Ratcheting up design terminology, mentions in the NPPFIncluded in this latest edit are both big picture and detailed changes, from bolstering the new beauty objective introduced in 2018 (the focus of this article), to pragmatic changes to make the monitoring and enforcement of delivery easier, notably an exhortation to local planning authorities to insist on the submission of clear and accurate drawings that provide visual clarity about proposals.
Drawing beauty out
The emphasis on beauty is not new, but in this iteration of the NPPF is given steroids, beginning with a somewhat exalted perspective on beauty articulated in the consultation document. This defines beauty as “the benchmark that all new developments should meet”, encompassing “everything that promotes a healthy and happy life, everything that makes a collection of buildings into a place, everything that turns anywhere into somewhere, and nowhere into home”. In sum, a much broader perspective than many would associate with the term.
Reflecting this, in the proposed revisions to the NPPF, the terms ‘beauty’ or ‘beautiful’ are repeatedly used in relation to the built environment, epithets that until 2021 were reserved exclusively for the natural environment. Almost always this occurs alongside the term ‘well-designed’, for example in title of the dedicated design section, now re-titled: ‘Achieving well-designed and beautiful places’. Given that the visual quality of the built environment has long been an integral part of the larger design quality agenda (central, for example, to the ten characteristics of well designed places in the National Design Guide), this raises the question, why draw out and headline beauty in this way?
Perhaps the most significant recent change to the design wording of the NPPF was the 2021 change requiring that development “that is not well designed” should be refused, replacing earlier wording that simply advocated refusing “development of poor design”. As Place Alliance research – Appealing Design – revealed last year, this change had a significant and immediate impact on how Planning Inspectors were evaluating schemes. So, will the liberal sprinkling of ‘beautiful’ in policy give Planning Authorities and Inspectors a new lever to pull to further ratchet up a squeeze on poor quality development?
In 2021 inspectors were clearly very comfortable constructing reasoned and objective design arguments, often referencing the governmental concern for beauty. They tended, however, to utilise established and objective design principles when evaluating schemes, and avoided attaching their own value judgements to them, for example by declaring that a proposal was likely to be ‘beautiful’ or ‘ugly’. As one Inspector noted “There is I believe something of a tension between identifying a building as an exemplary piece of design which is an objective finding based on established architectural principles, and adorning a building with the epithet ‘beautiful’, which is a subjective one. To my mind, my finding that the building would attain a very high (or exemplary) standard of design is sufficient to justify a conclusion that the proposal does not fall foul of Government advice on the subject”.

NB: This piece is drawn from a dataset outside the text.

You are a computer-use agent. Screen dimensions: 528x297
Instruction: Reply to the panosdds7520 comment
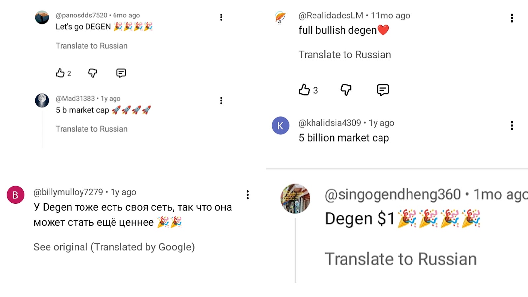click(121, 73)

Coding for beauty (or not)
The pilot teams involved in the recent design code pilots tended to back this perspective. Most struggled with the notion of beauty as a decision-making measure, and few found it useful in either their analysis, engagement or coding. Instead, they tended to prioritise more tangible issues that, it was argued, define local character and which could be more readily defined in their design codes. For the pilots, these enduring qualities of places related to factors such as landscape, density, height and building line.

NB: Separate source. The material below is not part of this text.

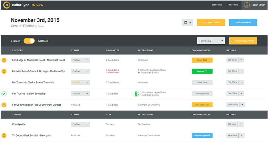
Task: Click the John Smith user avatar icon
Action: point(247,5)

This reluctance to explicitly code for beauty is significant given that a further major addition to the proposed NPPF seeks to bolster the use and status of design codes by establishing them as “the primary means” of “assessing and improving the design of development”. The change builds upon a requirement in the Levelling up and Regeneration Bill, currently working its way through Parliament, which when enacted will require that all local planning authorities adopt authority-wide design codes as an integral part of their development plan.
Whether evaluating appeal decisions, writing design codes or making other design-based planning decisions, the reluctance to use beauty as an everyday yardstick for quality is notable and widespread, but this does not nullify the value of drawing out the term. Instead, the potential justification lies in two places:
First, as an aspiration, upping-the-ante and establishing an ambition that unequivocally foregrounds design quality in planning decision-making. Second, as the ultimate judgement against which an explicitly aesthetic assessment of design quality can be made (while bearing in mind that design quality amounts to so much more than this).The question of taste (or judgement)
Taking the second first. Here we come up against the problem that not everyone would agree that a conventional assessment of beauty should always be the ultimate milestone for good urbanism. Sometimes it might benefit from being challenging or discordant or simply different.
In his 1847 novel Tancred, Benjamin Disraeli took the opportunity to criticise the Georgian and Victorian expansions of London which today we revere. His protagonist labels them “very monotonous”, complaining “it is impossible to conceive anything more tame, more insipid, more uniform” and recommending – with tongue in cheek (one assumes) – that hanging the architect would be the correct solution for dull architecture. While few would argue for such drastic sanctions today (I hope!), the extract demonstrates, first, how tastes vary (perhaps more than we recognise) and, second, how they evolve through time.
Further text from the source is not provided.